RFR: 8341402: BigDecimal's square root optimization
fabioromano1
duke at openjdk.org
Wed Oct 2 18:09:37 UTC 2024
On Wed, 2 Oct 2024 17:37:03 GMT, Raffaello Giulietti <rgiulietti at openjdk.org> wrote:
>> @rgiulietti The only solution I can think of to avoid this is to reimplement Zimmerman's square root algorithm in the class `BigDecimal`, using the radix 10 representation of the number's magnitude.
>
> After looking at the code more closely, these are _not_ the reasons for the long running times of my example above.

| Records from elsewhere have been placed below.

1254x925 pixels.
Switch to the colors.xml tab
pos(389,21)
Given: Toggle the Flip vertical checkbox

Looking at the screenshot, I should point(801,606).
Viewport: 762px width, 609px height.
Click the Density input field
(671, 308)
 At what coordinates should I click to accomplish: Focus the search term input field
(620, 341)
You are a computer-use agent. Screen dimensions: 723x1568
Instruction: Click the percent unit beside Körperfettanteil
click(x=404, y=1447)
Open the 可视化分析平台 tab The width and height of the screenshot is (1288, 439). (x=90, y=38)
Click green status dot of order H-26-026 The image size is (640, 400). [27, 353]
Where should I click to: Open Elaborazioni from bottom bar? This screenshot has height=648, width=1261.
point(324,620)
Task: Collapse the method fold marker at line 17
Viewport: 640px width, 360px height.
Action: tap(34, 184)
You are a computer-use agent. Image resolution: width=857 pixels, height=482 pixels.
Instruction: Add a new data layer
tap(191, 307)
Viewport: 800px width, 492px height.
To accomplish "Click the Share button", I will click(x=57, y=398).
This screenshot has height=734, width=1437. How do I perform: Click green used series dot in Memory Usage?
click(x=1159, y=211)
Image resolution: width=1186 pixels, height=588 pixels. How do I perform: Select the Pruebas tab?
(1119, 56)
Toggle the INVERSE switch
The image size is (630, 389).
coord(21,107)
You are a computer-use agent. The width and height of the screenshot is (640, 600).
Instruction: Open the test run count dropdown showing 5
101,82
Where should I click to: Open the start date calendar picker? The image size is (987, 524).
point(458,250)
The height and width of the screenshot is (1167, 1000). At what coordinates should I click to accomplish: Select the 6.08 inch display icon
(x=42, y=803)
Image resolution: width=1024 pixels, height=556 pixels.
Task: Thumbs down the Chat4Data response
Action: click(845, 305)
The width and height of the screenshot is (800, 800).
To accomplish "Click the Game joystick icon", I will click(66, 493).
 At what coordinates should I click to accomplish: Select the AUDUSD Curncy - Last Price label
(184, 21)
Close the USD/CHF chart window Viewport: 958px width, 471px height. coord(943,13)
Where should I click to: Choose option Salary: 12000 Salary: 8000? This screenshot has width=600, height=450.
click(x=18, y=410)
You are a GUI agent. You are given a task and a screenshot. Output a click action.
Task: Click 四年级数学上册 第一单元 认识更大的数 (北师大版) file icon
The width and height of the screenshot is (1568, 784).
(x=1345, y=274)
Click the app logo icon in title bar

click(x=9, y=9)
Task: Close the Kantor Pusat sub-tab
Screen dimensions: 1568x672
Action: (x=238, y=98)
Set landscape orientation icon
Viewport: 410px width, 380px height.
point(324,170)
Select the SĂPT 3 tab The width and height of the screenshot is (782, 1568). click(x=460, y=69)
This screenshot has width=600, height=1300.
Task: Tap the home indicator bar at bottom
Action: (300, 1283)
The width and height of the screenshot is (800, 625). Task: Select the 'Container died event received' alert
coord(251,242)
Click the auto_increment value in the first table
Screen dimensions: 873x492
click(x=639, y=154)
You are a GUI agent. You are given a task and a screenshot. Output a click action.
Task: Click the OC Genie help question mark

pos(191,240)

> Neither the computation of the large power of 10, nor the multiplication, nor the `BigInteger` square root are slow.
>
> The slowdown in my example of sqrt(121) above comes from the call to `stripZerosToMatchScale()`, which performs about a million divisions by 10 to meet the preferred scale.
>
> In fact, when there are no trailing zeros in the result, the running times are very fast.
> Replacing 121 (an exact square) with 122 in the example above reduces the time to less than 1 s rather than more than 3 min, because there are no trailing zeros to get rid of:
> `BigDecimal.valueOf(121).sqrt(new MathContext(1_000_000, RoundingMode.HALF_EVEN))` more than 3 min
> `BigDecimal.valueOf(122).sqrt(new MathContext(1_000_000, RoundingMode.HALF_EVEN))` less than 1 s
>
> Of course, this is not the fault of `BigDecimal.sqrt()`, but of the way `stripZerosToMatchScale()` is implemented. Maybe the topic of your next PR ;-) ? Might be hard, though.
A possible faster implementation of `stripZerosToMatchScale()` could be based on dividing by increasing powers of 10 whose exponent doubles at each step (a kind of repeated squares trick), although the asymptotic running time would still be exponential.